A team of scientists from GNS Science, Victoria University of Wellington, the University of Tokyo, and Tohoku University are at sea off the coast of Gisborne onboard NIWA research vessel Tangaroa, deploying sensors to detect slow slip earthquakes on the Hikurangi Subduction Zone.
The Hikurangi Subduction Zone is where the Pacific Plate subducts, or dives under, the Australian Plate offshore the North Island’s east coast. This is New Zealand’s largest and most active fault. A major earthquake on the subduction zone could cause a tsunami similar to that seen in Japan in 2011.
Slow slip earthquakes occur when energy that has built up along the subduction zone releases slowly, rather than in a big jolt as in an earthquake.
Understanding how slow slip earthquakes occur can help scientists to better understand how and why large earthquakes happen.
This is the second voyage to deploy these instruments as part of a Marsden-funded project, with support from MBIE Endeavour. In September, the team retrieved instruments that were deployed for a year offshore the Pōrangahau area, and they are headed back out this week to redeploy the instruments offshore Gisborne for another year of measurements on the seafloor.
The sensors offshore of Pōrangahau successfully recorded a slow slip event that occurred beneath the seafloor instrument network in late May of this year.

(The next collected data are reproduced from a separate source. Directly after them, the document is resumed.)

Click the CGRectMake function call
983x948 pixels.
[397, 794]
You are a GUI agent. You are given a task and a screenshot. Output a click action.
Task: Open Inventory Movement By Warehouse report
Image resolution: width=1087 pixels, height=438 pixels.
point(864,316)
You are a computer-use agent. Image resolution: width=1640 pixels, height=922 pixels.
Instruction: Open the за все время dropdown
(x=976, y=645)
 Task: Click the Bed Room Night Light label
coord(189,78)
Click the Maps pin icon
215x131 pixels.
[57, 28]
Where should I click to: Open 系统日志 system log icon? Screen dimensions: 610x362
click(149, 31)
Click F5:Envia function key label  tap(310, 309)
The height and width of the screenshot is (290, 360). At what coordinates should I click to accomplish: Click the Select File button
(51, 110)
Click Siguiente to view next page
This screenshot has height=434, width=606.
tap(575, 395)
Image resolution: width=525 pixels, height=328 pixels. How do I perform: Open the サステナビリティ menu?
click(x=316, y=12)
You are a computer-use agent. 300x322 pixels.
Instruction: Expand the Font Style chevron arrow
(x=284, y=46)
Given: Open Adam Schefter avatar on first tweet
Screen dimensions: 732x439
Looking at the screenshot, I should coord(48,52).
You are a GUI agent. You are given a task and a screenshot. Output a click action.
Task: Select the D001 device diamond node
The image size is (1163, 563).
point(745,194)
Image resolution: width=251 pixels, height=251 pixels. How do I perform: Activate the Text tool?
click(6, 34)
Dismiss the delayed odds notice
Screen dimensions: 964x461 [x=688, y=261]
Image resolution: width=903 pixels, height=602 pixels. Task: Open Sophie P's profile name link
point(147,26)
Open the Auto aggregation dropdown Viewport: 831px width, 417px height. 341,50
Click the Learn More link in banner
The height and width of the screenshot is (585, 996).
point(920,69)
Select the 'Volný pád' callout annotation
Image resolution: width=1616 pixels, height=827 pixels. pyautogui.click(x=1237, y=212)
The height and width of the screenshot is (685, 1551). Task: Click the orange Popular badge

“Preliminary analysis of the data has already found exciting results” says Dr Laura Wallace “our sensors detected frequent recordings of tremor on the offshore subduction zone, including during the Pōrangahau slow slip event in late May of this year. We are only able to detect this offshore tremor with the ocean bottom sensors, so this is the first time we have been able to track out the tremor during slow earthquakes in this area.”
Tremor is a type of earthquake, detected on seismometers as a rumbling that occurs without the distinctive jolt of energy that is released in a typical earthquake.
Slow slip earthquakes, such as those offshore the Pōrangahau and Gisborne areas are also associated with earthquake swarms.
Swarms are clusters of multiple earthquakes of a similar size, close by to one another. Recording these gives insight into how slow slip events impact the likelihood of future earthquakes and could one day help scientists to do a better job forecasting earthquakes.
“Large slow slip earthquakes happen frequently off of the coast of Gisborne, so redeploying our instruments there this year gives us lots of opportunities to catch the next slow earthquake and learn more about these events.”
The team returns to Wellington on October 20th.